Jury prexy Tarantino waxes enthusiastically on the 'film first' aesthetic
Quentin Tarantino has just eyeballed the Cannes lineup for the first time and he’s amped. “The fact an anime is playing in Cannes is fantastic,” he says. “And it’s about time Park Chan-wook (‘Old Boy’) is at Cannes. He’s one of the most exciting action cinema directors out there!
“There’s a nice mix of fest favorites and not just every director that has won a Palme d’Or at Cannes,” he continues. “There are familiar faces and brand new faces. And there seems to be a movie emphasis.”
As in popcorn movies?
“No, not just commercial stuff. Not popcorn,” Tarantino explains. ” ‘Old Boy’ is a pretty tough movie, from what I hear. I know about nine people who have seen it…” He gets carried away again, expounding on the fabulousness of South Korean action cinema.
What he means is movies for movie lovers. That’s a good thing, because this year the Cannes Film Festival has entrusted the feature film jury presidency to a bona fide, passionate cinephile.
“It’s going to be a good time,” Tarantino says, thinking ahead to his nearly two-week-long tour of movie-watching duty.
With several features in the lineup that seem hand-picked for the helmer (whose most recent two-part pic, “Kill Bill,” is a love letter to a vast range of genres and films, particularly Asian ones), there was some speculation that Tarantino might have snuck the fest programmers a little wishlist.

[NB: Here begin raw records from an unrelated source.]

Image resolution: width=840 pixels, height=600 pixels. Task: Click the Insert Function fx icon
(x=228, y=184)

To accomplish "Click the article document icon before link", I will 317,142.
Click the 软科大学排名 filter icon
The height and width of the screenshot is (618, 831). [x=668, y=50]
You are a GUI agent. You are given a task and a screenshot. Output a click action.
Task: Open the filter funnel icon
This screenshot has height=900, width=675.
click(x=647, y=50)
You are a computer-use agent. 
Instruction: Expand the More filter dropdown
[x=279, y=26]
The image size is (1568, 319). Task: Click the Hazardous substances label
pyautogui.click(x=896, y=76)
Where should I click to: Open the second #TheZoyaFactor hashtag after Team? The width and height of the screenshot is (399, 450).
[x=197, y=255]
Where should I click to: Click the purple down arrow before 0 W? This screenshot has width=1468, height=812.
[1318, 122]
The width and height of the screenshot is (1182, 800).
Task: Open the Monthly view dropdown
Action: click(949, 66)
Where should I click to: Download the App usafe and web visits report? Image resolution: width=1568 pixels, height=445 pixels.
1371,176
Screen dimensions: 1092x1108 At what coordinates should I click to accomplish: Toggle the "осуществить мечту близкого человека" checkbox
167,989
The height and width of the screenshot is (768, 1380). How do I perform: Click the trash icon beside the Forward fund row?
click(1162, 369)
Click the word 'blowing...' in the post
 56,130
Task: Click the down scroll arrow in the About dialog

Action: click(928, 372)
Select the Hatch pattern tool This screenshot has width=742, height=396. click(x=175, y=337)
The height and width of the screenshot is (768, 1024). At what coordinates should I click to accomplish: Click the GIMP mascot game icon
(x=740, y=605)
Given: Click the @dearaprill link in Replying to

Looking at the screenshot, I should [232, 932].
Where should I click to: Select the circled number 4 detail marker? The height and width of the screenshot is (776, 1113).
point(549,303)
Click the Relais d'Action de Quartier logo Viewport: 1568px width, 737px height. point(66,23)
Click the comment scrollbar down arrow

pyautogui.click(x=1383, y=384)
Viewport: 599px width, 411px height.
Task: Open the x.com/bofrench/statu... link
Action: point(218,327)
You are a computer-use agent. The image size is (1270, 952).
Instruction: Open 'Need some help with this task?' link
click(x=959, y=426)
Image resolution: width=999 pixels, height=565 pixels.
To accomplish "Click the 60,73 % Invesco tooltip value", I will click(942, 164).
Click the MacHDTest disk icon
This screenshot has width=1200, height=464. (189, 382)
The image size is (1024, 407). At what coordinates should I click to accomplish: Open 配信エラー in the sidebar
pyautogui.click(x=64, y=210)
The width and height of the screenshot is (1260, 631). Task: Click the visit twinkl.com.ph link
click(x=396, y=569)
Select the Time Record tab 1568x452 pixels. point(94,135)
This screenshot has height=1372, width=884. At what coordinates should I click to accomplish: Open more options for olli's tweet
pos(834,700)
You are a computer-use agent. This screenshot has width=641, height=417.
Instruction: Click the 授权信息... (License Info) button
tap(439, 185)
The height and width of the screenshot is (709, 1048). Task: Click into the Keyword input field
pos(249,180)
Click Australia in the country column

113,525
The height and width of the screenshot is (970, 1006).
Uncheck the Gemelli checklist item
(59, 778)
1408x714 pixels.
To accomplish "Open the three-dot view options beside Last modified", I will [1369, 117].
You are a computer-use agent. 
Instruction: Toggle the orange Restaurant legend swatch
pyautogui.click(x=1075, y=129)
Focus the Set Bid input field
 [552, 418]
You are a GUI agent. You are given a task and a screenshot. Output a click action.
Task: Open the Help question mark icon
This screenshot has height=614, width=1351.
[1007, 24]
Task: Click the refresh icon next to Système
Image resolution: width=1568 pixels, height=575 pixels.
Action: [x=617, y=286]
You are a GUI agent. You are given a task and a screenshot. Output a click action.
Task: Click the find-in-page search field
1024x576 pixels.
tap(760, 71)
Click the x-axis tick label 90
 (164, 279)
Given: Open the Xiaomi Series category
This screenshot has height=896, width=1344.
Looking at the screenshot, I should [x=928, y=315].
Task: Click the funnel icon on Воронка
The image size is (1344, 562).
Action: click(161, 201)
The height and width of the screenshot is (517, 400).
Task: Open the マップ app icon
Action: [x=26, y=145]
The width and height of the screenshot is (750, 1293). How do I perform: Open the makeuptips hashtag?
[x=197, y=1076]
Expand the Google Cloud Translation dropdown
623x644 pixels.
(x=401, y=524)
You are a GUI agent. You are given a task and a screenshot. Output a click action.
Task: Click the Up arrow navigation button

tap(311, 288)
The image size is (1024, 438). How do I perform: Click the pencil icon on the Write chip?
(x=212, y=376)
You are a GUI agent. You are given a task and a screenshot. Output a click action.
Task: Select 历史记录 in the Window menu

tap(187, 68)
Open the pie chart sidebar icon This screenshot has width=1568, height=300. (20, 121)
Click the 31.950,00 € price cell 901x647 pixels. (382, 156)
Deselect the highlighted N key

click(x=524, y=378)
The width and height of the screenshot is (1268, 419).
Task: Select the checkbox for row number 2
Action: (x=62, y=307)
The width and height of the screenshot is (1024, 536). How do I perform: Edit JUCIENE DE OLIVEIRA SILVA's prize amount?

“I didn’t have a say in any of this,” insists the Cannes jury topper.
He’d spoken to fest director Thierry Fremaux some weeks ago when he visited Los Angeles. “We just had a talk — a big gigantic philosophical talk,” Tarantino says. But their tete-a-tete was more what is expected of the head juror.
Fremaux explained that there were two extremes: The authoritarian jury president who calls for daily 7 a.m. meetings to discuss the films and, at the other end, the slacker head who expects his jury to just see the movies and show up at the end for a meeting to decide what wins.
“He said, ‘There’s a place in the middle. It would be nice if you weren’t an authoritarian but actually did lead people.'”
Tarantino is down with that and already has something of a game plan.
“More or less the head of the jury dictates the aesthetic,” he says. “One president will have a more political aesthetic, another president a more grandiose aesthetic; some are minimalistic, some are nationalistic… My aesthetic is a ‘cinema first’ aesthetic. It’s not what the movie’s about, or what it cost, or what country it came from, or whether it’s animated, or a doc or not, or made under a political regime under which the director went to jail for 92 years… It doesn’t matter — may the best movie win!”
As for the logistics: “I want to have a big meeting in the beginning to explain where I’m coming from and to go over the guidelines and then start watching the flicks. Then maybe another meeting to see where we are.”
He adds: “I don’t want a snooty jury. I want people to be passionate about the films. If you see a movie and like it, the director is expecting you to champion them. So sell that movie (to the rest of the jury) and tell us what you liked about and it.”
Tarantino certainly knows the value in being championed by a jury. His “Pulp Fiction” won Cannes’ top prize in 1994. (His first pic to play in Cannes, “Reservoir Dogs,” showed out of competition in 1992). “I’ve always considered Cannes my festival. They discovered me,” he says. “They accepted ‘Reservoir Dogs’ before I even had a distributor. One of my proudest achievements has been winning the Palme d’Or. If my house caught on fire, I’d save the Palme.”